WORK REQUEST: Nothing below is to be printed except the lines between the line holding "Given: Open the" and the line holding "Open the tags icon in sidebar", inclusive, each exactly as it appears.

DATA FOR REVIEW:

───

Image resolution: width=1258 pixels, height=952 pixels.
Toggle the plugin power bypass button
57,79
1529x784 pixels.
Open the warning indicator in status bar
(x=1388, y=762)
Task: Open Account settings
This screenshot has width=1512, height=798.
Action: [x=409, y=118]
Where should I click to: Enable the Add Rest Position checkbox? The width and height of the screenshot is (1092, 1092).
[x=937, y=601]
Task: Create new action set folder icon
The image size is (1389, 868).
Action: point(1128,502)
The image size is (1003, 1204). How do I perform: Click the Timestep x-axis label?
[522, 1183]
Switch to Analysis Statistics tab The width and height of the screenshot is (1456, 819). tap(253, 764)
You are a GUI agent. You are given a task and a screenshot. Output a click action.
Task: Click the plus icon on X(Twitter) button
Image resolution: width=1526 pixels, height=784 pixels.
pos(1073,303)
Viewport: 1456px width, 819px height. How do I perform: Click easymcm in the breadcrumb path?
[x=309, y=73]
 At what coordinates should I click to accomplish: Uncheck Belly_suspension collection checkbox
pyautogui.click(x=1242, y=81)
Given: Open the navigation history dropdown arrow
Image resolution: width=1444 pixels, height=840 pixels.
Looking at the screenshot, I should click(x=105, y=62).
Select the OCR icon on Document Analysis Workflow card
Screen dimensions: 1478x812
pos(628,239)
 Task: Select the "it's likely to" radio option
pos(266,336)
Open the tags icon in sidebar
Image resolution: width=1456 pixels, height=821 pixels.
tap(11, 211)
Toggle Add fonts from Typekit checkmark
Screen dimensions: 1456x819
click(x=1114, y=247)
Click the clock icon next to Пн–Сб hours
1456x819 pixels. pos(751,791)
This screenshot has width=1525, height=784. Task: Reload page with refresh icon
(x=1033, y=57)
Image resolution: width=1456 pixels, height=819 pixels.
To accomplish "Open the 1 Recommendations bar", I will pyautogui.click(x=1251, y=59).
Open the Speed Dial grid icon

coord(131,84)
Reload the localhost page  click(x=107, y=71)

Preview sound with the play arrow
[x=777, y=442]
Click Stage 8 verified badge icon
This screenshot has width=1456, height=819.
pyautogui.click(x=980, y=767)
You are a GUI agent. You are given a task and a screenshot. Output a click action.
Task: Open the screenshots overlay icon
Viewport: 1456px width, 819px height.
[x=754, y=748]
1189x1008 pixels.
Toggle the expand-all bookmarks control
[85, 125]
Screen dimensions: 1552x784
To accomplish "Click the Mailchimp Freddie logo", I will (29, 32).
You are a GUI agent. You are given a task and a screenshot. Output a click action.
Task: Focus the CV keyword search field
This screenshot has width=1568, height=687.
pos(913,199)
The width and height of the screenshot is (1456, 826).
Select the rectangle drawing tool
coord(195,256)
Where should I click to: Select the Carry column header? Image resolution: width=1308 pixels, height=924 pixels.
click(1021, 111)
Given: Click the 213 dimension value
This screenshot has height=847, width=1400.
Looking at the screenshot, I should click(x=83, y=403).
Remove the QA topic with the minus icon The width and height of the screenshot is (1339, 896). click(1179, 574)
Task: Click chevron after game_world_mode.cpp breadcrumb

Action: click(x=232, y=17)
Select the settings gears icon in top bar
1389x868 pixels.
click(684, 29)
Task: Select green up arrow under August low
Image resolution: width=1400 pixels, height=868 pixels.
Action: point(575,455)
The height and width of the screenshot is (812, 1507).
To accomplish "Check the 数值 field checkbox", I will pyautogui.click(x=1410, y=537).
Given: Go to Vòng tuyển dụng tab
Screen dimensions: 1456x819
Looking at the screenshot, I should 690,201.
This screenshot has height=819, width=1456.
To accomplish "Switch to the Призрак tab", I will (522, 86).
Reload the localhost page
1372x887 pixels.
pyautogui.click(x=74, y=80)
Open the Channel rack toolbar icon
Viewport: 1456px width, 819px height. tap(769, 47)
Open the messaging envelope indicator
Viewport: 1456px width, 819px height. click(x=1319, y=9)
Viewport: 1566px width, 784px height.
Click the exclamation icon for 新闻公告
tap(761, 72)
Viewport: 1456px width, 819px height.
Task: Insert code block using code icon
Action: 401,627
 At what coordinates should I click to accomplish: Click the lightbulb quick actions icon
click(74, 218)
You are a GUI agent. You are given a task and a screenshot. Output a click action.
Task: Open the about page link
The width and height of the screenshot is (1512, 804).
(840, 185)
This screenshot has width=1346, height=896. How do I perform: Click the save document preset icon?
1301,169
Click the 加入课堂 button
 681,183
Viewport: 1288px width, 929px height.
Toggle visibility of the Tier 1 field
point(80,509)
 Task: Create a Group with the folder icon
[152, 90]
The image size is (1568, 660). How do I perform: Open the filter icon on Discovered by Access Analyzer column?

───

OUTPUT FOR THIS EXERCISE:
Given: Open the navigation history dropdown arrow
Image resolution: width=1444 pixels, height=840 pixels.
Looking at the screenshot, I should click(x=105, y=62).
Select the OCR icon on Document Analysis Workflow card
Screen dimensions: 1478x812
pos(628,239)
 Task: Select the "it's likely to" radio option
pos(266,336)
Open the tags icon in sidebar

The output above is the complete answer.